The REIT provisions of the Code substantially limit our ability to hedge our assets and liabilities. Any income
from a hedging transaction that we enter into primarily to manage risk of currency fluctuations or to manage risk
of interest rate changes with respect to borrowings made or to be made or to acquire or carry real estate assets
does not constitute “gross income” for purposes of the 75% or 95% gross income tests that apply to REITs,
provided that certain identification requirements are met. To the extent that we enter into other types of hedging
transactions or fail to properly identify such a transaction as a hedge, the income is likely to be treated as non-
qualifying income for purposes of both of the gross income tests. As a result of these rules, we may be required
to limit our use of advantageous hedging techniques or implement those hedges through a TRS. This could
increase the cost of our hedging activities because our TRS may be subject to tax on gains or expose us to greater
risks associated with changes in interest rates that we would otherwise choose to bear. In addition, losses in our
TRS will generally not provide any tax benefit, except that such losses could theoretically be carried back or
forward against past or future taxable income in the TRS.

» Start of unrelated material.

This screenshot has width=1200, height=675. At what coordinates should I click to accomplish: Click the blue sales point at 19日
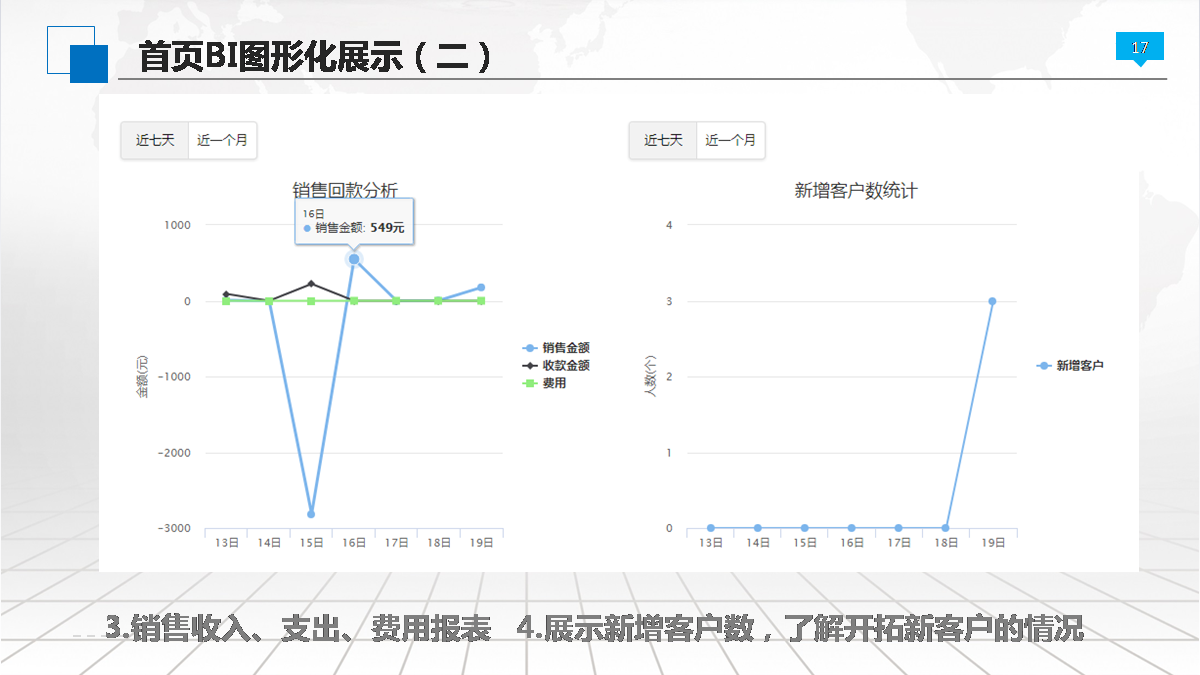tap(481, 287)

If we fail to meet the REIT income tests as a result of receiving non-qualifying rental income, we would be
required to pay a penalty tax in order to retain our REIT status.

Certain income we receive could be treated as non-qualifying income for purposes of the REIT requirements.
Even if we have reasonable cause for a failure to meet the REIT income tests as a result of receiving non-
qualifying income, we would nonetheless be required to pay a penalty tax in order to retain our REIT status.

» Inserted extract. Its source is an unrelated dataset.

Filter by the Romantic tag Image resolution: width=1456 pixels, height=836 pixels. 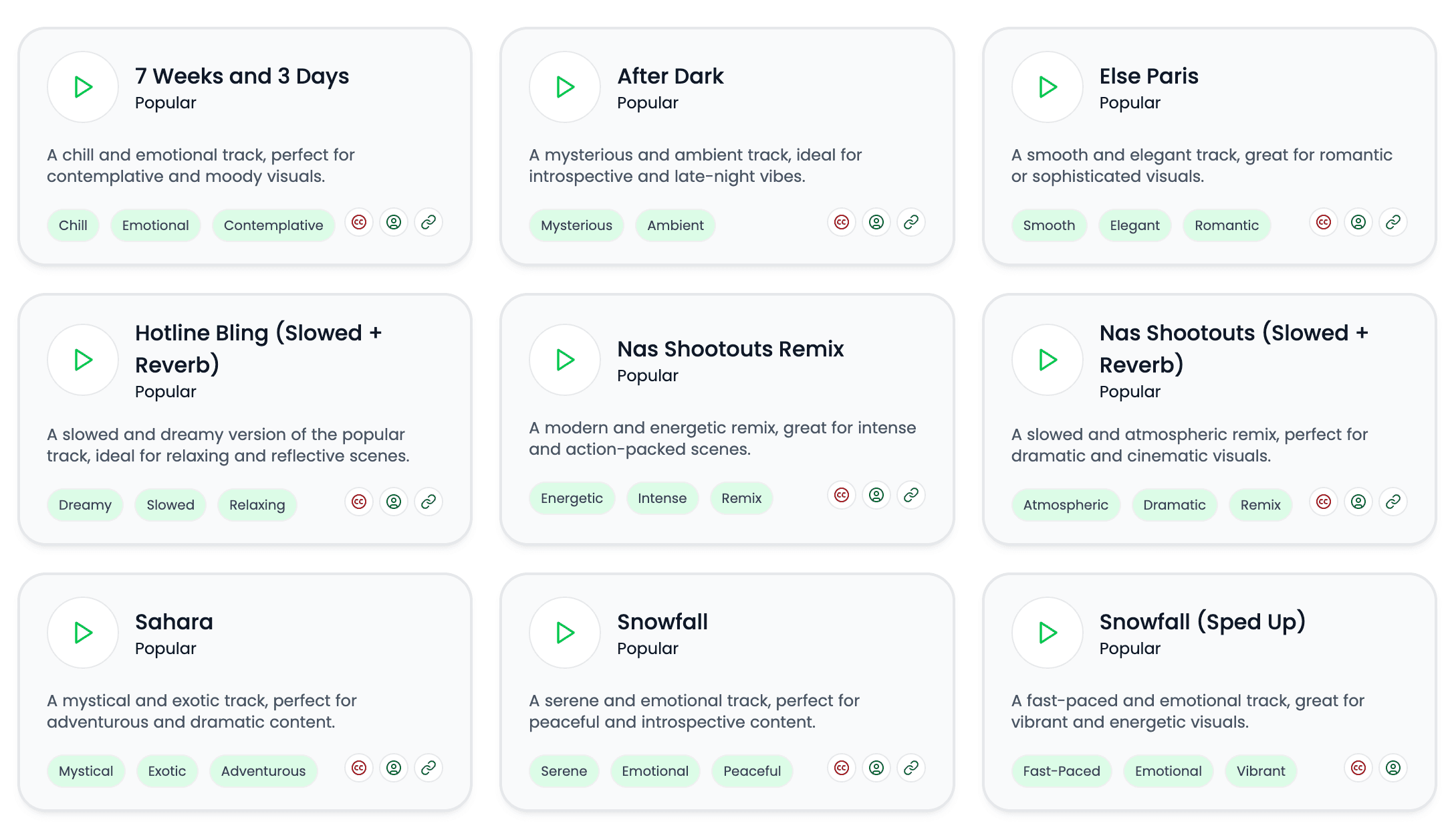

Even if we remain qualified to be taxed as a REIT, we could be subject to tax on any unrealized net built-in
gains in the assets held before electing to be treated as a REIT.

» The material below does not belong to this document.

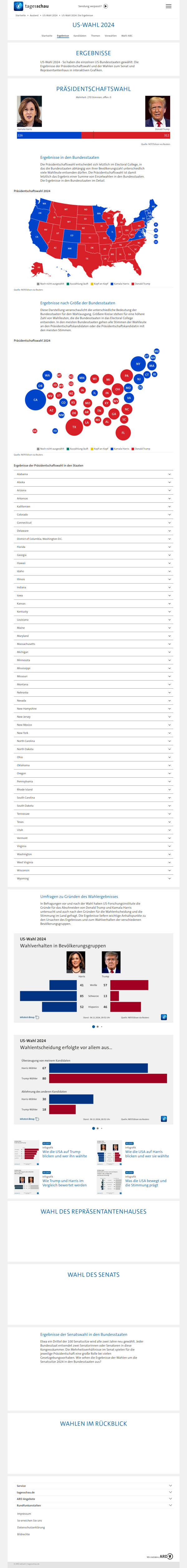Click the infratest dimap icon under Wahlverhalten chart
Screen dimensions: 187x1568
click(37, 1017)
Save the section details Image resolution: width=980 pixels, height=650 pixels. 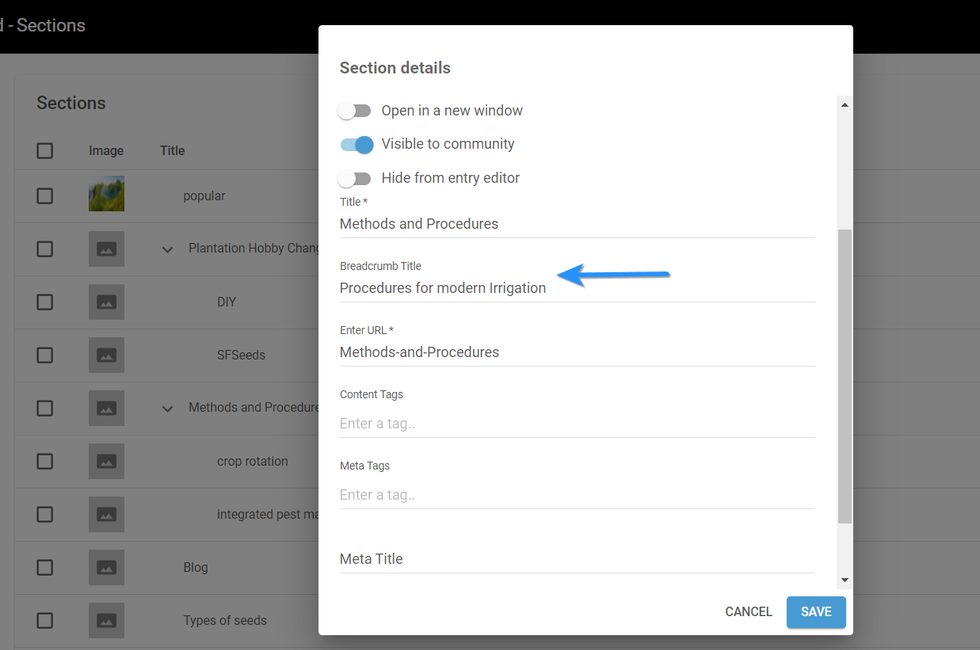pos(816,611)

Following the REIT election, we will own appreciated assets that were held by a C corporation and were
acquired by us in a transaction in which the adjusted tax basis of the assets in our hands is determined by
reference to the adjusted tax basis of the assets in the hands of the C corporation. If we dispose of any such
appreciated assets in a taxable transaction during the 10-year period following our acquisition of the assets from
the C corporation (i.e., during the 10-year period following our qualification to be taxed as a REIT), we will be
subject to tax at the highest corporate tax rates on any gain from such assets to the extent of the excess of the fair
market value of the assets on the date that they were acquired by us (i.e., at the time that we became a REIT) over
the adjusted tax basis of such assets on such date, which are referred to as built-in gains. We would be subject to
this tax liability even if we maintain our status as a REIT. Any recognized built-in gain will retain its character as
ordinary income or capital gain and will be taken into account in determining REIT taxable income and our
distribution requirement for the year such gain is recognized. Any tax on the recognized built-in gain will reduce
REIT taxable income. We may choose not to sell in a taxable transaction appreciated assets that we might
otherwise sell during the 10-year period in which the built-in gain tax applies in order to avoid the built-in gain
tax. However, there can be no assurances that such a taxable transaction will not occur. If we sell such assets in a
taxable transaction, the amount of corporate tax that we will pay will vary depending on the actual amount of net
built-in gain present in those assets as of the time we became a REIT. The amount of tax could be significant.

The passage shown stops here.